§ EXERCISE INSTRUCTIONS: Scan the material below for the string "will", and copy every line where it shows up.

§ RECORDS FOR PROCESSING:
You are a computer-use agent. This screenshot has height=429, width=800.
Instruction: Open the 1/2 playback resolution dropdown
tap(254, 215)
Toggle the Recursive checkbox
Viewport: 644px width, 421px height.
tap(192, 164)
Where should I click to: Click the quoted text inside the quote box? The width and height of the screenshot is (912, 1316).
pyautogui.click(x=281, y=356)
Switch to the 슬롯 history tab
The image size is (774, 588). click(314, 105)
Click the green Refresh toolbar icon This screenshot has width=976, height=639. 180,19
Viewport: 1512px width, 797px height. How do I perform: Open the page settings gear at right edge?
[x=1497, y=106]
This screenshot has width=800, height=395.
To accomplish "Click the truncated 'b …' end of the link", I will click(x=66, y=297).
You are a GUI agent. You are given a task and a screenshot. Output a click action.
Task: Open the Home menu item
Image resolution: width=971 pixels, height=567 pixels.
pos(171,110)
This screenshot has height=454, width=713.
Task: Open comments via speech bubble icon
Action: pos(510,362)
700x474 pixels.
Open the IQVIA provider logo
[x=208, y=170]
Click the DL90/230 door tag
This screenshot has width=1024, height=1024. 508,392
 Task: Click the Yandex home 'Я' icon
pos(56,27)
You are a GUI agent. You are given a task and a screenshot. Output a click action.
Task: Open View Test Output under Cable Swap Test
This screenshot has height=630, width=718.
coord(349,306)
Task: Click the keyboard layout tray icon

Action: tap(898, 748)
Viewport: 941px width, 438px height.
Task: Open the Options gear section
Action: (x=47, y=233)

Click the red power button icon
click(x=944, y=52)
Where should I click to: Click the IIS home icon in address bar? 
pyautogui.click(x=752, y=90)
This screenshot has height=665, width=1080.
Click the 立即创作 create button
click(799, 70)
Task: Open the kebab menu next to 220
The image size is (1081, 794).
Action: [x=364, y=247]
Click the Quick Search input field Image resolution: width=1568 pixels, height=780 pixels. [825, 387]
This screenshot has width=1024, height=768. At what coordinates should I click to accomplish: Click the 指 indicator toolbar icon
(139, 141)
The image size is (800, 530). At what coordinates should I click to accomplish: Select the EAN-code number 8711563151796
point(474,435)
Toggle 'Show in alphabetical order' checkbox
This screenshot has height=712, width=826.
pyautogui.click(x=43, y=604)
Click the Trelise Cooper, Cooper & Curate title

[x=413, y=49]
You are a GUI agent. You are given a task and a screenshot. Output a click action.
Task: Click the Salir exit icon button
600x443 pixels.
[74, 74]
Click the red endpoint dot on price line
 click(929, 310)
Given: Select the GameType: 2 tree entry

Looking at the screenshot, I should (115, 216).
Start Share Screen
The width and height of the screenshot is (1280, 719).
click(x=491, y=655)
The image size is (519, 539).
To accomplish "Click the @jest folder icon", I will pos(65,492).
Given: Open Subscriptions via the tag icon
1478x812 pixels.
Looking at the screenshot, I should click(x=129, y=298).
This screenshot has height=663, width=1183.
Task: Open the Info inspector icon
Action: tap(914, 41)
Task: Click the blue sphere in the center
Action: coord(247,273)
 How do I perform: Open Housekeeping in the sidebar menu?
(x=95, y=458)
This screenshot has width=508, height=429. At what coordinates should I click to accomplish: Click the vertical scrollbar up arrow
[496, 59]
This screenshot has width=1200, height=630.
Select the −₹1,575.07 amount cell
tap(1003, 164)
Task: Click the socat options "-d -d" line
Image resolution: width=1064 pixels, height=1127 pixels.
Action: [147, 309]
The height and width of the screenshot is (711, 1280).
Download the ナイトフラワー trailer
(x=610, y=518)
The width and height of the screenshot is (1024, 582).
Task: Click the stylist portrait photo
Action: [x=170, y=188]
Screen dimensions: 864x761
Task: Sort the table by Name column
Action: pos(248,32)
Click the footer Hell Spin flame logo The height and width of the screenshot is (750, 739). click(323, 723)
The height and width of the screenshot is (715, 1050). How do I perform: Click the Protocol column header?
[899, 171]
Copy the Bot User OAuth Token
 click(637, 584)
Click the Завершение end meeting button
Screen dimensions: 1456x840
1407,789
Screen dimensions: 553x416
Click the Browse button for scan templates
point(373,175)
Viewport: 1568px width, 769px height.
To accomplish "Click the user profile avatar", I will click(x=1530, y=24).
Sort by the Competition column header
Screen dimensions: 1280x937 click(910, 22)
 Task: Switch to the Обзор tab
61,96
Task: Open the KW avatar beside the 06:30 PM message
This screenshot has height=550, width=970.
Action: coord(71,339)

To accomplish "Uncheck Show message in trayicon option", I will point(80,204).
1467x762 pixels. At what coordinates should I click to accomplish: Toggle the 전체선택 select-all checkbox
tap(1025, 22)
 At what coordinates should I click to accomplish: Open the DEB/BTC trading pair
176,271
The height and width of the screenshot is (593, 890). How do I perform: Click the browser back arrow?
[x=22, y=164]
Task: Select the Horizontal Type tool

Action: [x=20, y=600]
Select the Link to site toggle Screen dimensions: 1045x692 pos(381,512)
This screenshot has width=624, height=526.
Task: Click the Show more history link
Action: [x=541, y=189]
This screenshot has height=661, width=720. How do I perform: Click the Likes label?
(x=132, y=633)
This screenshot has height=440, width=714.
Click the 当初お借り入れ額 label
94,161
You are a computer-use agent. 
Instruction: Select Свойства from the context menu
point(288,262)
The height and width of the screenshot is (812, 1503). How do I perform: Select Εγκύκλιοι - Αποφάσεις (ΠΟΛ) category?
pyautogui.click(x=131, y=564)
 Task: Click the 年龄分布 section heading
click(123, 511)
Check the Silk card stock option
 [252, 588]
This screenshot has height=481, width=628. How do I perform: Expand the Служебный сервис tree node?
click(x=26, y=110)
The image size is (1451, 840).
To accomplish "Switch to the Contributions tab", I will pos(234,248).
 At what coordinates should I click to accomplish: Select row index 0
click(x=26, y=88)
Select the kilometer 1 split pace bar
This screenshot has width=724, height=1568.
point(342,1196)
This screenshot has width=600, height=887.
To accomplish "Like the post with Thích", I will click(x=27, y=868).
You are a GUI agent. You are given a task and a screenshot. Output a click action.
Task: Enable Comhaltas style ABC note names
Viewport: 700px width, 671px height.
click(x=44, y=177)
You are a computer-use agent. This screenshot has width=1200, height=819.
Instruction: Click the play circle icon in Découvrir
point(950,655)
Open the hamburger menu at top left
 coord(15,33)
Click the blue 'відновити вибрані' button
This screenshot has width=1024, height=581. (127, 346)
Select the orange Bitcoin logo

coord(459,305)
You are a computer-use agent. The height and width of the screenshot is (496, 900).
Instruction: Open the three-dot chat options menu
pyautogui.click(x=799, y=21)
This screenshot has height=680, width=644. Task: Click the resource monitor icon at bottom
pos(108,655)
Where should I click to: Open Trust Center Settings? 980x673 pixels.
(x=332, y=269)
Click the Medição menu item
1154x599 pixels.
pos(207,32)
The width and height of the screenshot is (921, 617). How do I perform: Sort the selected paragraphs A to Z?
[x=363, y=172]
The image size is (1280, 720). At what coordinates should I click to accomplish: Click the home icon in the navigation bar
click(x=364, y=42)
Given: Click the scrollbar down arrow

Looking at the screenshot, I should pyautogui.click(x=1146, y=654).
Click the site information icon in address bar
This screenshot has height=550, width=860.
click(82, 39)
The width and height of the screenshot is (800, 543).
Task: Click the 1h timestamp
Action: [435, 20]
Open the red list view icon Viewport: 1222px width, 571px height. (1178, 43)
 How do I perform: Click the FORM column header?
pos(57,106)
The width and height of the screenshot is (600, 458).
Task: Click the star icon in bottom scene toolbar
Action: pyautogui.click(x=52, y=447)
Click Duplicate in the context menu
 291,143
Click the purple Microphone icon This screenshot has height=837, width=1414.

§ RESPONSE TO THIS TASK:
To accomplish "Click the truncated 'b …' end of the link", I will click(x=66, y=297).
To accomplish "Click the @jest folder icon", I will pos(65,492).
To accomplish "Click the user profile avatar", I will click(x=1530, y=24).
To accomplish "Uncheck Show message in trayicon option", I will point(80,204).
To accomplish "Switch to the Contributions tab", I will pos(234,248).
To accomplish "Like the post with Thích", I will click(x=27, y=868).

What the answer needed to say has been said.